78. The electrophoresis chip of claim 69, wherein the housing comprises a top cap, a bottom cap, and a cavity interposed between the top cap and the bottom cap, the cavity defining the microchannel in the housing.

79. An electrophoresis biochip for use in detecting hemoglobin variants, comprising:

a housing that includes a microchannel that extends through a portion of the housing, the microchannel containing a sieving medium;

means for introducing a blood sample to the microchannel and sieving medium;

a first electrode and a second electrode for generating an electric field along a length of the sieving medium, wherein the generated electric field induces migration and separation of hemoglobin variants in a blood sample introduced into the opening, a portion of the housing being optically transparent for visualizing the migrated and separated hemoglobin variants.

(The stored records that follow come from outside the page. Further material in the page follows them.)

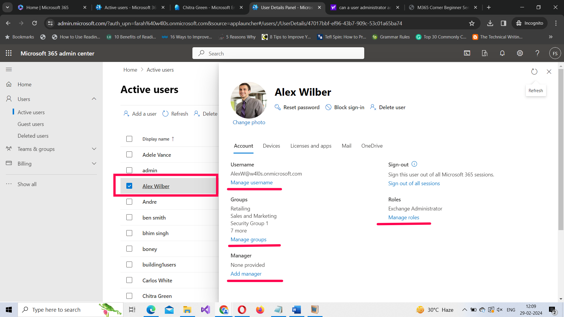Image resolution: width=564 pixels, height=317 pixels.
Task: Refresh the user details panel
Action: [534, 71]
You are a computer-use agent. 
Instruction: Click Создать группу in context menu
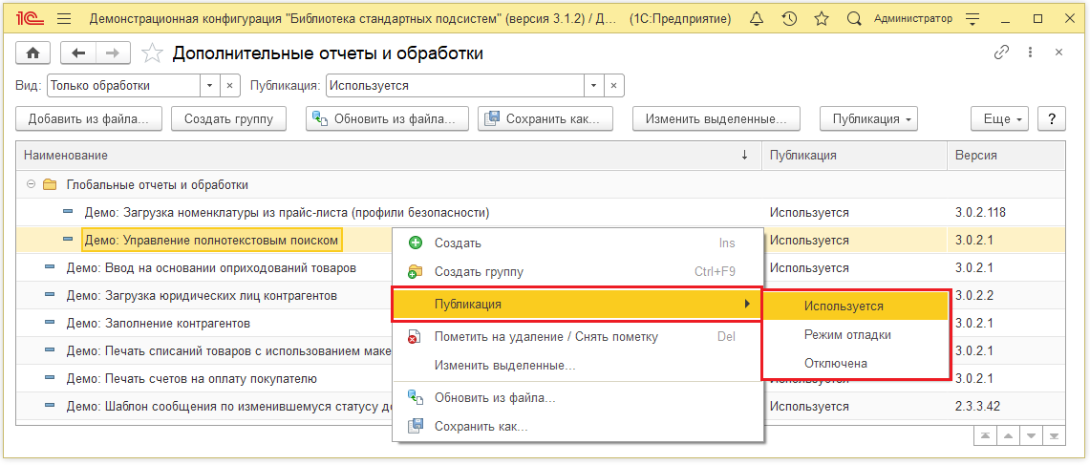click(x=479, y=272)
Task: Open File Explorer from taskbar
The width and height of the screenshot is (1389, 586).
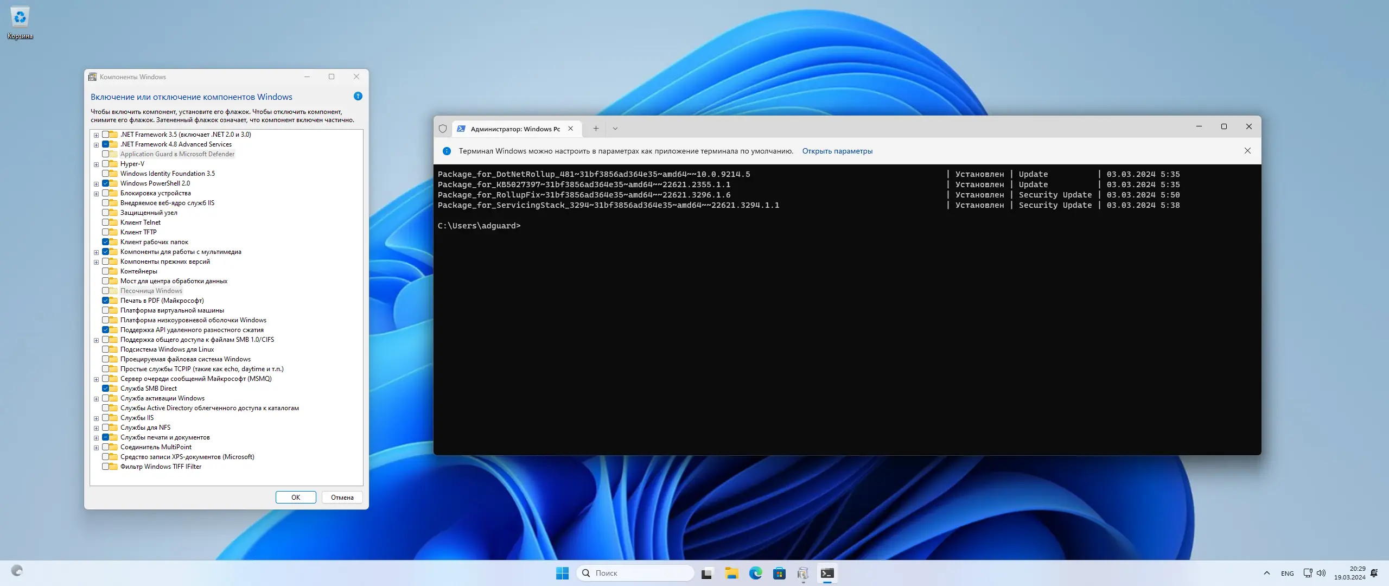Action: coord(731,573)
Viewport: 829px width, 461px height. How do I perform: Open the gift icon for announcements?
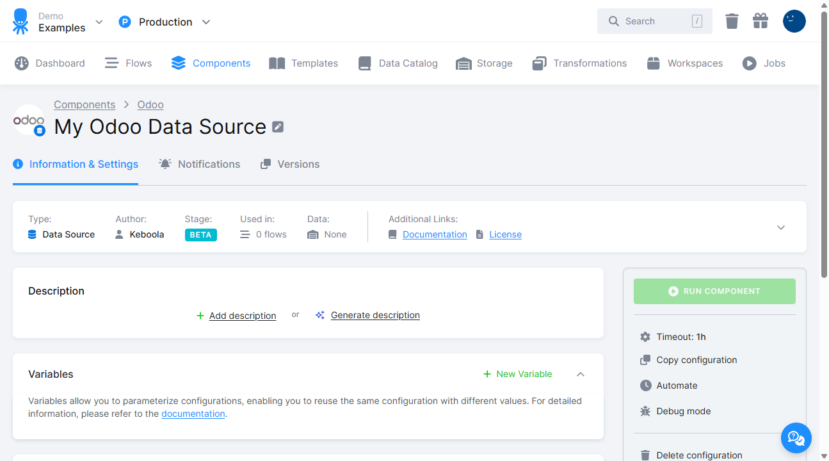click(760, 20)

80. The electrophoresis biochip of claim 79, further comprising a portable, computer interfaceable imaging system for visualizing and quantifying hemoglobin variant migration along the sieving medium.

81. The electrophoresis biochip of claim 80, wherein the portable, computer interfaceable imaging system includes a camera that is used to image hemoglobin variant migration and a software application that recognizes and quantifies the hemoglobin band types and/or density to make a screening decision or diagnosis.

82. The electrophoresis biochip of claim 81, the housing including an optically clear area for visualizing the sieving medium and hemoglobin variant migration.

83. The electrophoresis biochip of claim 79, wherein the sieving medium comprises cellulose acetate paper that is saturated with an alkaline buffer solution.